Он совершенно уверен: никогда бы его сюда не пригласили, если б не решили принять его предложение. Маловероятно, что собрались просто-напросто от него избавиться. Сетону известны многие тайны ордена, и Болин мог бы заставить его замолчать куда проще. У секретаря ордена на редкость практический ум. Хватило бы наемника с кинжалом в темном переулке с имитацией ограбления.
Придает уверенность и другое: он выглядит далеко не так жалко, как при первом посещении. Ларс Свала выполнил свое обещание: прачка отстирала и почистила его одежду. Некоторые пятна упорно сопротивлялись мылу и стиральной доске, следы их, если присмотреться, все же остались. Но одет он чисто. Небогато, разумеется, но чисто, и уже одно это позволяет выпрямиться в полный рост, не чувствовать себя жалким, униженным просителем. Борода и волосы тщательно расчесаны.
Лакей распахнул перед ним двустворчатую зеркальную дверь, и он сделал шаг навстречу судьбе, избранной для него братьями по ордену.
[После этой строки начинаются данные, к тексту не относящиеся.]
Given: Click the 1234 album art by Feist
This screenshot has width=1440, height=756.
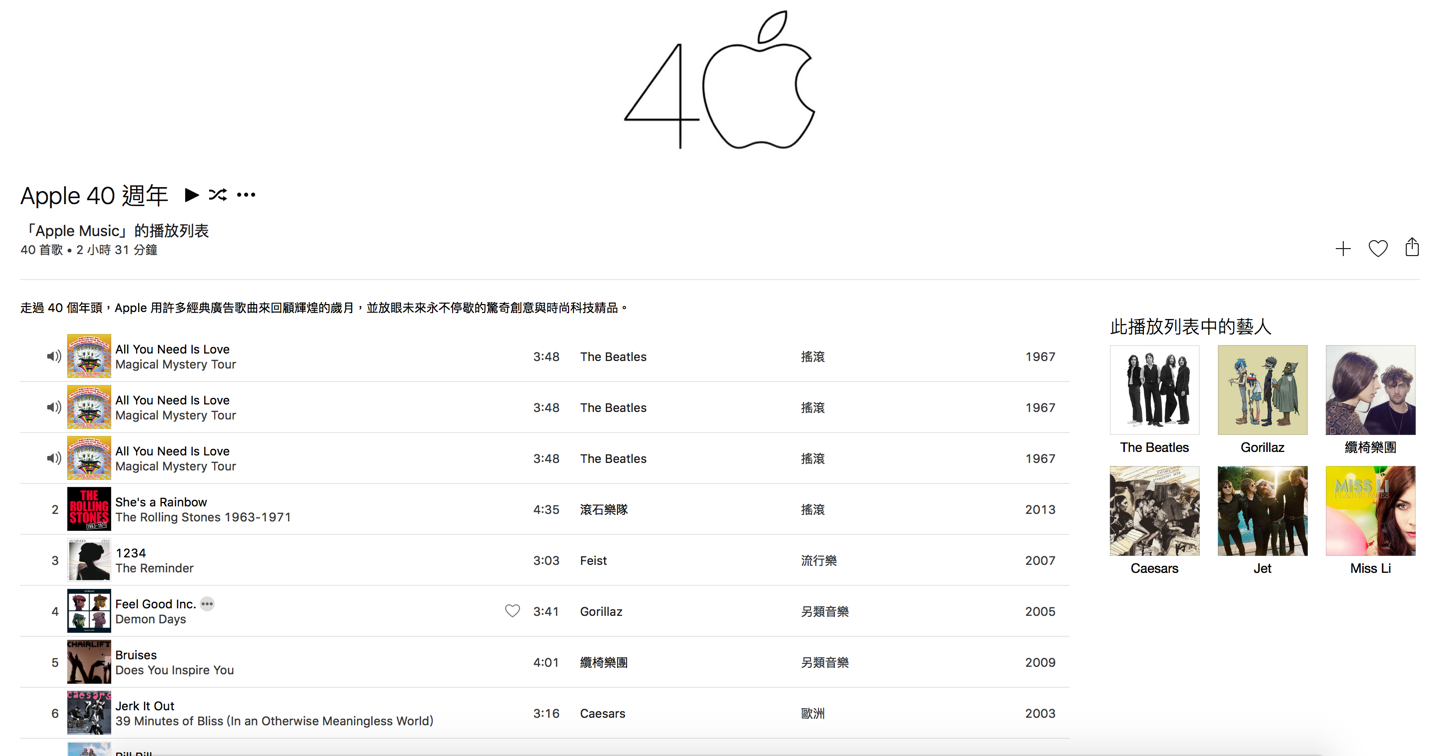Looking at the screenshot, I should 89,560.
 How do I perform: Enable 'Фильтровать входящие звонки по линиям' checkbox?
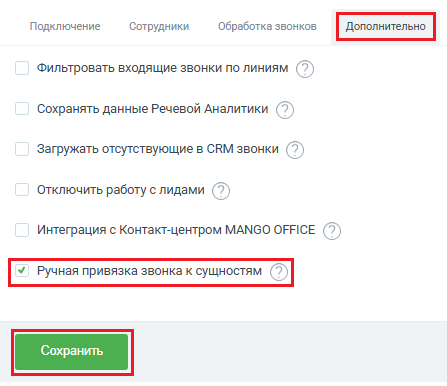pos(22,68)
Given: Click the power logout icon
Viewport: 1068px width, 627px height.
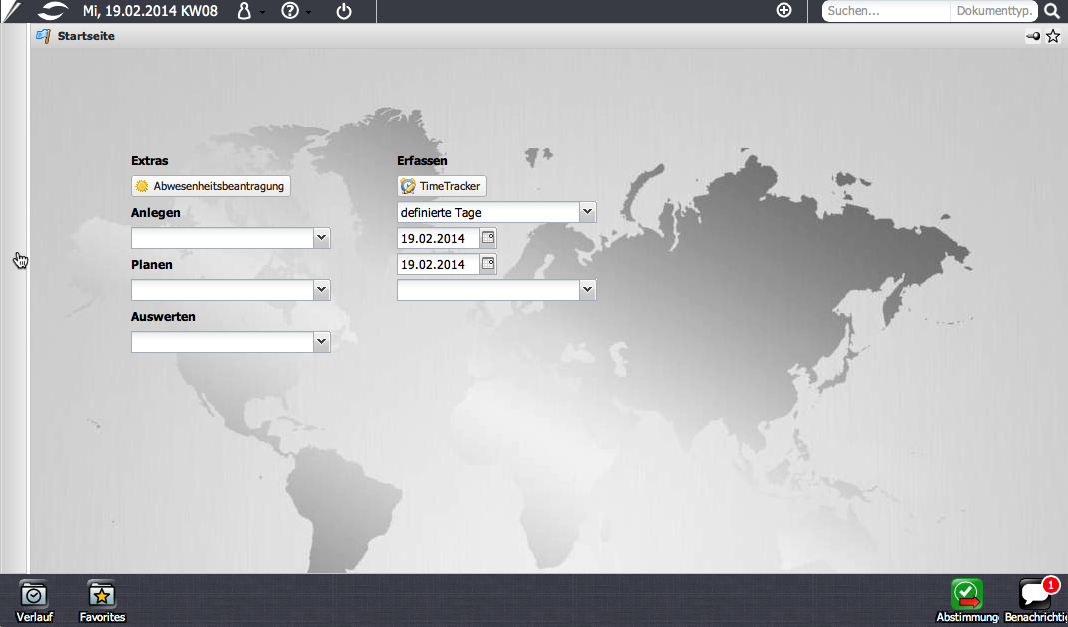Looking at the screenshot, I should click(344, 11).
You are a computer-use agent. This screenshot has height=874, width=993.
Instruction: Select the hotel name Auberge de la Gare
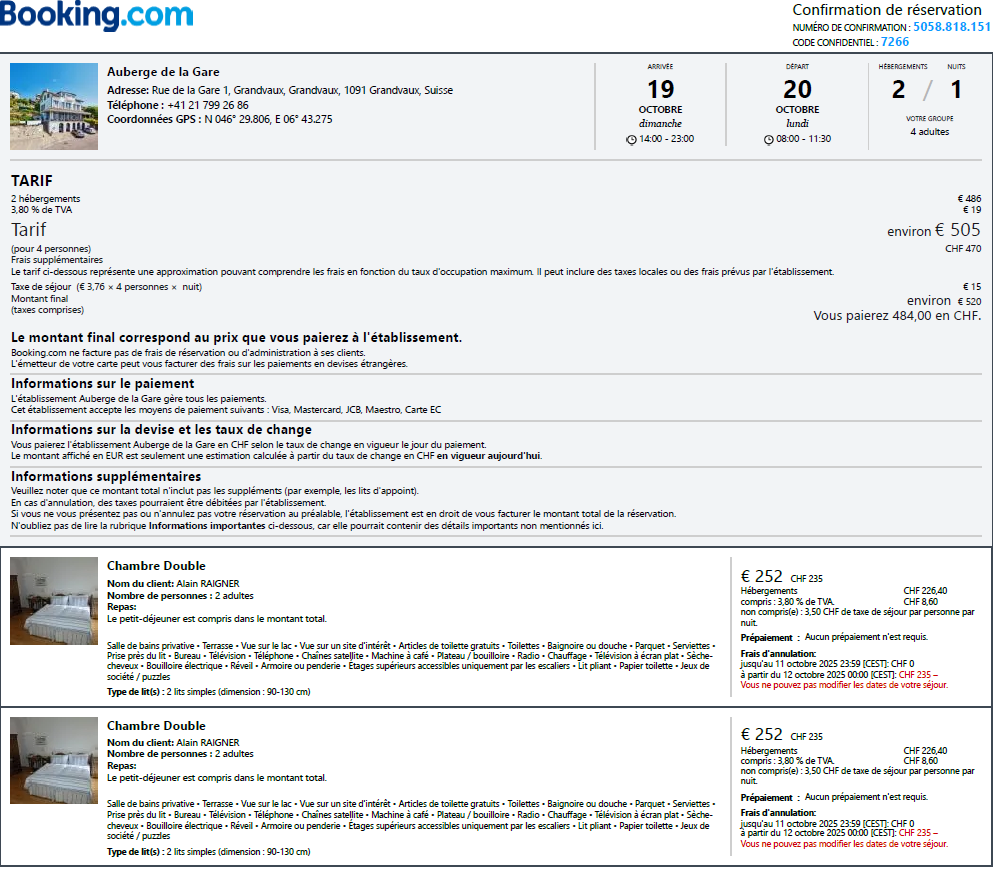(163, 72)
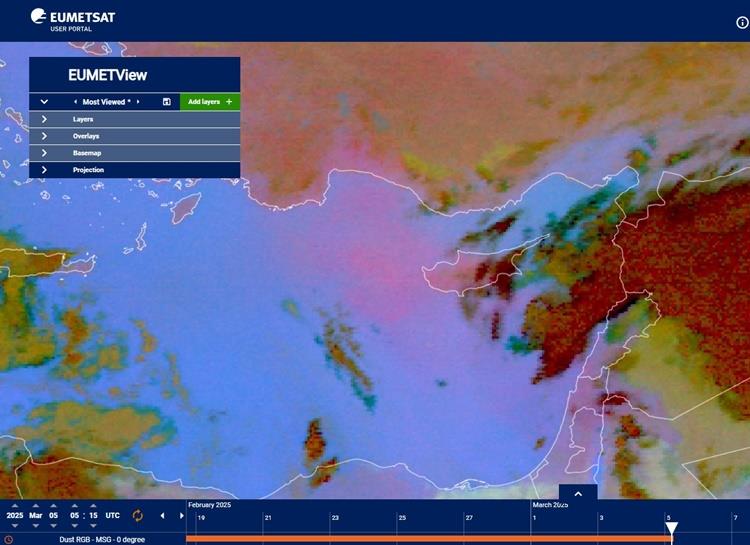Click the orange refresh time icon
The image size is (750, 545).
(x=138, y=516)
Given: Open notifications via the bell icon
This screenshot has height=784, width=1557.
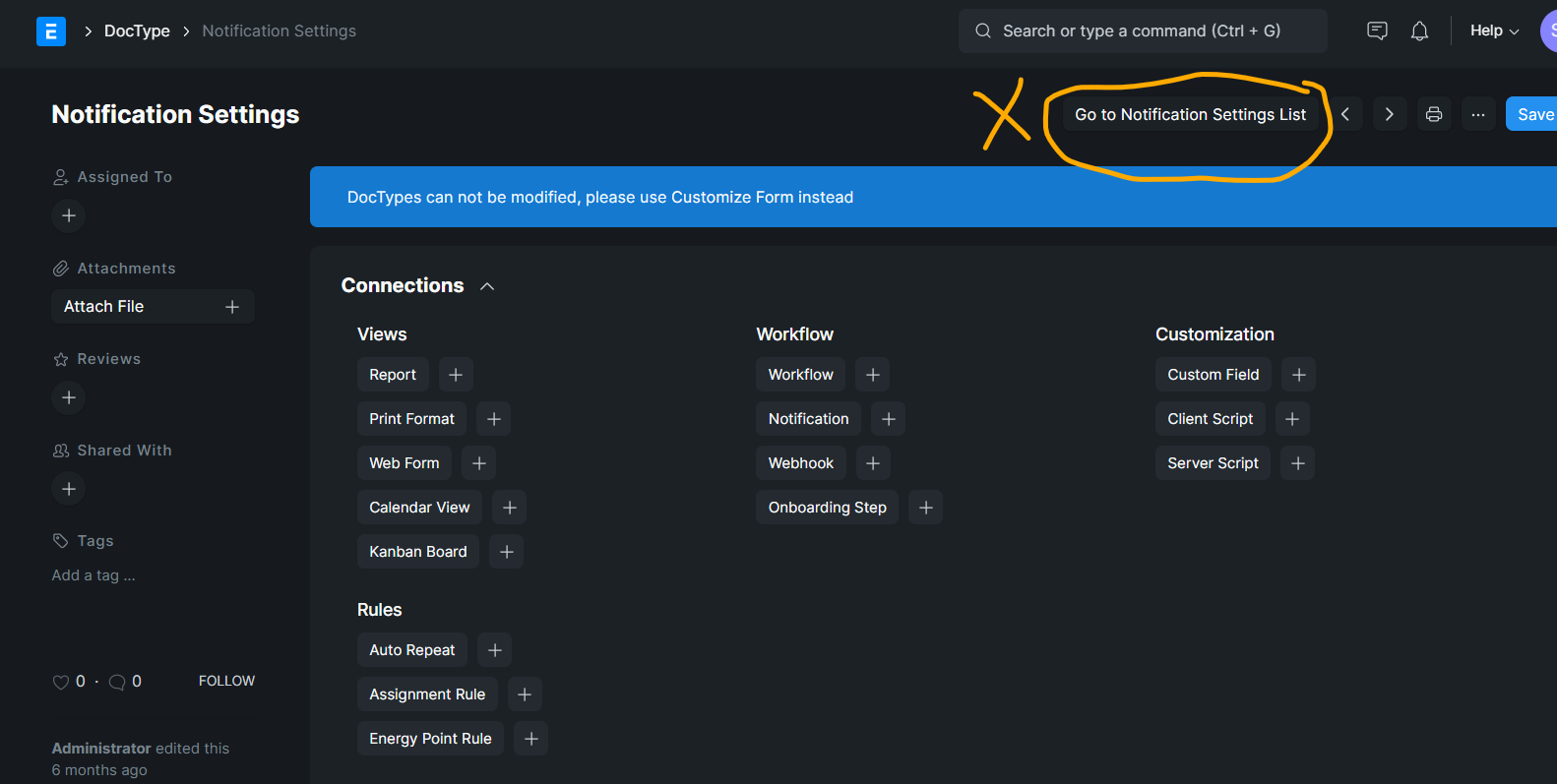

Их несколько. Разговаривают о чем-то у окна. Ансельм Болин, опираясь на трость, повернулся на жалобный звон дверного колокольчика.
— А, Тихо…
Остальные трое молча кивнули. Сработала старая привычка расшифровывать предусмотренные этикетом жесты: кивнули холодно, но не враждебно. Так встречают выздоравливающего бегуна, на которого все-таки можно делать ставки, пусть и с осторожностью. Присутствующие ему знакомы — двое из них были среди гостей на свадьбе Эрика Тре Русура.
Болин многозначительно посмотрел на братьев по ордену, дохромал до столика и приподнял серебряную корзиночку с конфетами.
— Бон-бон?
Сетон знал этот сорт: сладчайший травяной ликер бенедиктин в шоколадном коконе. Набежала слюна, но он преодолел соблазн и с улыбкой покачал головой.
Болин пожал плечами и аккуратно поставил корзинку на место.
— Вы ведь знакомы с Тоссе, Тихо? С Шнекенфельтом, с Шернборгом? Сегодня они представляют наш орден. В миниатюре, если позволите так выразиться. На пленуме ложи один из них говорил о вас с большой теплотой, нашедшей немалый отклик. Другой утверждал обратное. Третий мнения по вашему делу не составил. Я пока не занимаю никакой позиции, моя роль скромнее: мне всего лишь предоставлено право огласить общее решение.
Заученным, хоть и неуклюжим движением Болин оперся на ручку, опустился в кресло и аккуратно прислонил трость к стене.